» EXERCISE
Extract every item in the data listing below, reproducing each of its lines without any change.

-- Start of GIVEN INFORMATION --

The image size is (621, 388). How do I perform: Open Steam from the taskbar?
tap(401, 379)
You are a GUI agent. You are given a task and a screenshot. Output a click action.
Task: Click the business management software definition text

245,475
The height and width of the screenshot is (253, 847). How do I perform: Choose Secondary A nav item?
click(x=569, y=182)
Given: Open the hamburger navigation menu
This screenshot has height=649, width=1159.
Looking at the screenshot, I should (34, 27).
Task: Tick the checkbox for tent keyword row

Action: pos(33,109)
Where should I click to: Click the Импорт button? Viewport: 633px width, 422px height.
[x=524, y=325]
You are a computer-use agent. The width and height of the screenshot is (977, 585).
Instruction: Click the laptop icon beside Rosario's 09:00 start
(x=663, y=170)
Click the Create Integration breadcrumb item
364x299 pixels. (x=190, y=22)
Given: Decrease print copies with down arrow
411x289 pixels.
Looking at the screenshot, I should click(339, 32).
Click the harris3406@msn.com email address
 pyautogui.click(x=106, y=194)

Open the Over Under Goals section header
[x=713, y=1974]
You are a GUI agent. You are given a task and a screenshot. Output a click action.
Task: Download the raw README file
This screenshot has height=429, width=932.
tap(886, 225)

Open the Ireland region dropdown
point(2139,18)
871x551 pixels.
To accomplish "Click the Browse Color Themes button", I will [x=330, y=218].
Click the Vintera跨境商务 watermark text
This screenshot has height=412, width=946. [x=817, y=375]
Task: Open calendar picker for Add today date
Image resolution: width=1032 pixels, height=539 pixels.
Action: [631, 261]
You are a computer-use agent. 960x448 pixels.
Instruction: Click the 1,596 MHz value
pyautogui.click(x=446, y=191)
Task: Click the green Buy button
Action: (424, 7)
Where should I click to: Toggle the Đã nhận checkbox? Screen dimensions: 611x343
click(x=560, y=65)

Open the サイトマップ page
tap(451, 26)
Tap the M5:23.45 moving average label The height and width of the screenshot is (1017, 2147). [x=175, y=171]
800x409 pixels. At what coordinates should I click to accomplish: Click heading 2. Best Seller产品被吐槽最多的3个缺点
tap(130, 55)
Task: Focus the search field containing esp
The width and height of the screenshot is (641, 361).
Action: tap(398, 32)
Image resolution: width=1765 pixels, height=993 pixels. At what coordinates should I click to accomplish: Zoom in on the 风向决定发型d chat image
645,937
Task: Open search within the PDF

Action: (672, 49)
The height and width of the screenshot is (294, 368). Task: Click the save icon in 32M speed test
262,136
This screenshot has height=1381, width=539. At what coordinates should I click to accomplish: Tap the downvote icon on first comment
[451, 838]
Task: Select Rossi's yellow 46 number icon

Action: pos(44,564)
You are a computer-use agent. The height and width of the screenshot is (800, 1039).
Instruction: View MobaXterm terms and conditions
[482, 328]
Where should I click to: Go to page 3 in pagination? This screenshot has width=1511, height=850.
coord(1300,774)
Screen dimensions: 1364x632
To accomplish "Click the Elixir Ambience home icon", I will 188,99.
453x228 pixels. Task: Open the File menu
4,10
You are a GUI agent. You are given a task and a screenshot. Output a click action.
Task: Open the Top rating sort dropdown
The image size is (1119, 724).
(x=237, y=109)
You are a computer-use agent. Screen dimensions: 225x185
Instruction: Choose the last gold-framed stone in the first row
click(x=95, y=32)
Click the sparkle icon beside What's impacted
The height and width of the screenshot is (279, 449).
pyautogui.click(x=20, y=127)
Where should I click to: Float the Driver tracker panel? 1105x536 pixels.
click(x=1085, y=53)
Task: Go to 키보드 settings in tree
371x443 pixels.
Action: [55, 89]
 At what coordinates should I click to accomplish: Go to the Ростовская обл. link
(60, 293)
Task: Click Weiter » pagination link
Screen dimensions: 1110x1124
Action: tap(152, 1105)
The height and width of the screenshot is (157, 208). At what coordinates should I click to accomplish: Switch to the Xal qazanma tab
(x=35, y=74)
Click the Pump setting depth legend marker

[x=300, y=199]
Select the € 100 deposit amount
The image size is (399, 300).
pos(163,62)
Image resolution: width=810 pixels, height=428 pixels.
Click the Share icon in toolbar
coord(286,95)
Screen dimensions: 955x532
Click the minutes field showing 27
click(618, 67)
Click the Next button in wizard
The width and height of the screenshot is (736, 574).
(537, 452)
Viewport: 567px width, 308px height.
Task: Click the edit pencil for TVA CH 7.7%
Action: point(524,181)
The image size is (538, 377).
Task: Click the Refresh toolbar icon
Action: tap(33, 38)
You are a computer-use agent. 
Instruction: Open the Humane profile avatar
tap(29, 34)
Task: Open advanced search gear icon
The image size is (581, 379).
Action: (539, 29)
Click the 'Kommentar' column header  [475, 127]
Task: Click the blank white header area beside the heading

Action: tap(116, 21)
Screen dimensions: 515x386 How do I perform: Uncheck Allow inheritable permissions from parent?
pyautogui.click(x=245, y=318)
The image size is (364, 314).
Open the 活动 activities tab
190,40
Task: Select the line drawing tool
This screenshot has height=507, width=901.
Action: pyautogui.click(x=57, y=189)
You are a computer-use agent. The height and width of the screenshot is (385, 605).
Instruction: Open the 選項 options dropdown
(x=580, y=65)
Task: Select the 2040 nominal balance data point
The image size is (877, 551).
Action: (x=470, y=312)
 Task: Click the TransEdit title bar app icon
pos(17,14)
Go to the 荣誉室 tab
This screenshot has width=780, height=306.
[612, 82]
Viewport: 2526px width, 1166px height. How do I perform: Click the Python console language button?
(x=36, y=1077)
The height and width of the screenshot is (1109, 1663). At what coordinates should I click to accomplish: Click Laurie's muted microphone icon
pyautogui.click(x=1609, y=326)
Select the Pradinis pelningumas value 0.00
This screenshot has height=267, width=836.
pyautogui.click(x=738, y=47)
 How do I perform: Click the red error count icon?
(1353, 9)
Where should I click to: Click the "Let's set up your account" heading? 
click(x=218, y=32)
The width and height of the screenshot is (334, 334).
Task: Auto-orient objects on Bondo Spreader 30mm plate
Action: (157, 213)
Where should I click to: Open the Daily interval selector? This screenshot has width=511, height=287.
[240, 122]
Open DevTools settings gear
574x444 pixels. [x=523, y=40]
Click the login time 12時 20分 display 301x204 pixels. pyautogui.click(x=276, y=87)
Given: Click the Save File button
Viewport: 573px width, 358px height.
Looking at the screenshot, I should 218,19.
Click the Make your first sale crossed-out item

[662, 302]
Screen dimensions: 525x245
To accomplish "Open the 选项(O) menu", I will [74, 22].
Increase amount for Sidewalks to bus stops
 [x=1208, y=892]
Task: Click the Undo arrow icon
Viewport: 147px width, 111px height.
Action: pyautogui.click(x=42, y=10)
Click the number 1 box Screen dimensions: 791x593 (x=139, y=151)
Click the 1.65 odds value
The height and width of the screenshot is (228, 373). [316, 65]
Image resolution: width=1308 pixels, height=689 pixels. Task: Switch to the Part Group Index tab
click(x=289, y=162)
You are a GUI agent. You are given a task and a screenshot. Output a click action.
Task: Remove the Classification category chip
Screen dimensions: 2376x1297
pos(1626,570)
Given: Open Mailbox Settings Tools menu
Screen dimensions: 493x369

-- End of GIVEN INFORMATION --

» IN RESPONSE
The image size is (621, 388). How do I perform: Open Steam from the taskbar?
tap(401, 379)
You are a GUI agent. You are given a task and a screenshot. Output a click action.
Task: Click the business management software definition text

245,475
The height and width of the screenshot is (253, 847). How do I perform: Choose Secondary A nav item?
click(x=569, y=182)
Given: Open the hamburger navigation menu
This screenshot has height=649, width=1159.
Looking at the screenshot, I should (34, 27).
Task: Tick the checkbox for tent keyword row

Action: pos(33,109)
Where should I click to: Click the Импорт button? Viewport: 633px width, 422px height.
[x=524, y=325]
You are a computer-use agent. The width and height of the screenshot is (977, 585).
Instruction: Click the laptop icon beside Rosario's 09:00 start
(x=663, y=170)
Click the Create Integration breadcrumb item
364x299 pixels. (x=190, y=22)
Given: Decrease print copies with down arrow
411x289 pixels.
Looking at the screenshot, I should click(339, 32).
Click the harris3406@msn.com email address
 pyautogui.click(x=106, y=194)

Open the Over Under Goals section header
[x=713, y=1974]
You are a GUI agent. You are given a task and a screenshot. Output a click action.
Task: Download the raw README file
This screenshot has height=429, width=932.
tap(886, 225)

Open the Ireland region dropdown
point(2139,18)
871x551 pixels.
To accomplish "Click the Browse Color Themes button", I will [x=330, y=218].
Click the Vintera跨境商务 watermark text
This screenshot has height=412, width=946. [x=817, y=375]
Task: Open calendar picker for Add today date
Image resolution: width=1032 pixels, height=539 pixels.
Action: [631, 261]
You are a computer-use agent. 960x448 pixels.
Instruction: Click the 1,596 MHz value
pyautogui.click(x=446, y=191)
Task: Click the green Buy button
Action: (424, 7)
Where should I click to: Toggle the Đã nhận checkbox? Screen dimensions: 611x343
click(x=560, y=65)

Open the サイトマップ page
tap(451, 26)
Tap the M5:23.45 moving average label The height and width of the screenshot is (1017, 2147). [x=175, y=171]
800x409 pixels. At what coordinates should I click to accomplish: Click heading 2. Best Seller产品被吐槽最多的3个缺点
tap(130, 55)
Task: Focus the search field containing esp
The width and height of the screenshot is (641, 361).
Action: tap(398, 32)
Image resolution: width=1765 pixels, height=993 pixels. At what coordinates should I click to accomplish: Zoom in on the 风向决定发型d chat image
645,937
Task: Open search within the PDF

Action: (672, 49)
The height and width of the screenshot is (294, 368). Task: Click the save icon in 32M speed test
262,136
This screenshot has height=1381, width=539. At what coordinates should I click to accomplish: Tap the downvote icon on first comment
[451, 838]
Task: Select Rossi's yellow 46 number icon

Action: pos(44,564)
You are a computer-use agent. The height and width of the screenshot is (800, 1039).
Instruction: View MobaXterm terms and conditions
[482, 328]
Where should I click to: Go to page 3 in pagination? This screenshot has width=1511, height=850.
coord(1300,774)
Screen dimensions: 1364x632
To accomplish "Click the Elixir Ambience home icon", I will 188,99.
453x228 pixels. Task: Open the File menu
4,10
You are a GUI agent. You are given a task and a screenshot. Output a click action.
Task: Open the Top rating sort dropdown
The image size is (1119, 724).
(x=237, y=109)
You are a computer-use agent. Screen dimensions: 225x185
Instruction: Choose the last gold-framed stone in the first row
click(x=95, y=32)
Click the sparkle icon beside What's impacted
The height and width of the screenshot is (279, 449).
pyautogui.click(x=20, y=127)
Where should I click to: Float the Driver tracker panel? 1105x536 pixels.
click(x=1085, y=53)
Task: Go to 키보드 settings in tree
371x443 pixels.
Action: [55, 89]
 At what coordinates should I click to accomplish: Go to the Ростовская обл. link
(60, 293)
Task: Click Weiter » pagination link
Screen dimensions: 1110x1124
Action: tap(152, 1105)
The height and width of the screenshot is (157, 208). At what coordinates should I click to accomplish: Switch to the Xal qazanma tab
(x=35, y=74)
Click the Pump setting depth legend marker

[x=300, y=199]
Select the € 100 deposit amount
The image size is (399, 300).
pos(163,62)
Image resolution: width=810 pixels, height=428 pixels.
Click the Share icon in toolbar
coord(286,95)
Screen dimensions: 955x532
Click the minutes field showing 27
click(618, 67)
Click the Next button in wizard
The width and height of the screenshot is (736, 574).
(537, 452)
Viewport: 567px width, 308px height.
Task: Click the edit pencil for TVA CH 7.7%
Action: point(524,181)
The image size is (538, 377).
Task: Click the Refresh toolbar icon
Action: tap(33, 38)
You are a computer-use agent. 
Instruction: Open the Humane profile avatar
tap(29, 34)
Task: Open advanced search gear icon
The image size is (581, 379).
Action: (539, 29)
Click the 'Kommentar' column header  [475, 127]
Task: Click the blank white header area beside the heading

Action: tap(116, 21)
Screen dimensions: 515x386 How do I perform: Uncheck Allow inheritable permissions from parent?
pyautogui.click(x=245, y=318)
The image size is (364, 314).
Open the 活动 activities tab
190,40
Task: Select the line drawing tool
This screenshot has height=507, width=901.
Action: pyautogui.click(x=57, y=189)
You are a computer-use agent. The height and width of the screenshot is (385, 605).
Instruction: Open the 選項 options dropdown
(x=580, y=65)
Task: Select the 2040 nominal balance data point
The image size is (877, 551).
Action: (x=470, y=312)
 Task: Click the TransEdit title bar app icon
pos(17,14)
Go to the 荣誉室 tab
This screenshot has width=780, height=306.
[612, 82]
Viewport: 2526px width, 1166px height. How do I perform: Click the Python console language button?
(x=36, y=1077)
The height and width of the screenshot is (1109, 1663). At what coordinates should I click to accomplish: Click Laurie's muted microphone icon
pyautogui.click(x=1609, y=326)
Select the Pradinis pelningumas value 0.00
This screenshot has height=267, width=836.
pyautogui.click(x=738, y=47)
 How do I perform: Click the red error count icon?
(1353, 9)
Where should I click to: Click the "Let's set up your account" heading? 
click(x=218, y=32)
The width and height of the screenshot is (334, 334).
Task: Auto-orient objects on Bondo Spreader 30mm plate
Action: (157, 213)
Where should I click to: Open the Daily interval selector? This screenshot has width=511, height=287.
[240, 122]
Open DevTools settings gear
574x444 pixels. [x=523, y=40]
Click the login time 12時 20分 display 301x204 pixels. pyautogui.click(x=276, y=87)
Given: Click the Save File button
Viewport: 573px width, 358px height.
Looking at the screenshot, I should 218,19.
Click the Make your first sale crossed-out item

[662, 302]
Screen dimensions: 525x245
To accomplish "Open the 选项(O) menu", I will [74, 22].
Increase amount for Sidewalks to bus stops
 [x=1208, y=892]
Task: Click the Undo arrow icon
Viewport: 147px width, 111px height.
Action: pyautogui.click(x=42, y=10)
Click the number 1 box Screen dimensions: 791x593 (x=139, y=151)
Click the 1.65 odds value
The height and width of the screenshot is (228, 373). [316, 65]
Image resolution: width=1308 pixels, height=689 pixels. Task: Switch to the Part Group Index tab
click(x=289, y=162)
You are a GUI agent. You are given a task and a screenshot. Output a click action.
Task: Remove the Classification category chip
Screen dimensions: 2376x1297
pos(1626,570)
Given: Open Mailbox Settings Tools menu
Screen dimensions: 493x369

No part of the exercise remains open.